Weird News of Week: Big Mystery As Hundreds of Dead Crabs Hit Shores

Some stories are downright strange. Here's our wrap-up from around Northern Suffolk and the East End.

As a local news organization, Patch covers stories of all kinds, from heartbreaking tragedies to inspiring tales of community brotherhood. But some stories are just plain weird. Here are some of the stranger headlines from the past seven days.

This week, hundreds of dead crabs washed up on a beach in Hampton Bays, and depending who you talk you, either Mother Nature or our own pesticides are to blame.

Some authorities are blaming warm waters and this year's early arrival of red tide, an algal bloom that's known to harm sea life. On the other hand, the local baykeeper is saying that this year's heavy pesticide spraying due to an active West Nile season is the likely culprit.

And then there's the smell.

Quogue police last week pulled an East Moriches man driving a car they said resembled the Batmobile. Unfortunately, the caped crusader was allegedly driving without a license ... and his tail light was out.

Authorities in Hampton Bays are trying to figure out how to get a decaying whale that washed up on the beach out of there, and so far it's not going too well.

On Saturday, the county attempted to move the whale, but the weight kept snapping the chains, according to Kim Durham, rescue program coordinator at the Riverhead Foundation for Marine Research & Preservation.

The dead animal, which experts think is either an endangered sei whale or a finback whale, a threatened species, was spotted off shore Friday. Though it could have continued to drift out to sea, the currents instead brought it ashore.

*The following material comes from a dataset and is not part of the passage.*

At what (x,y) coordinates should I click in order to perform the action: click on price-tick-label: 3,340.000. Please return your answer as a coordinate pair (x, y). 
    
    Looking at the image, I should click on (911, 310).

Attempts to remove the animal will continue, but let's hope they don't resort to blowing it up. (UPDATE: On Sunday, in a secluded spot near the beach.)

Argile August 12, 2012 at 09:40 PM
Not surprised at all the dead crabs. Was at Smiths point beach last month and the water looked an awful green.
Just da truth August 14, 2012 at 03:28 PM
Does not one of these environmentalists know anything about blue crab biology and the molting process? Hundreds of empty cast molt shells means record numbers of live crabs in the bay growing bigger. A few dead molts is expected as crab molting is a dangerous event with high mortality especially as crabs get larger in size.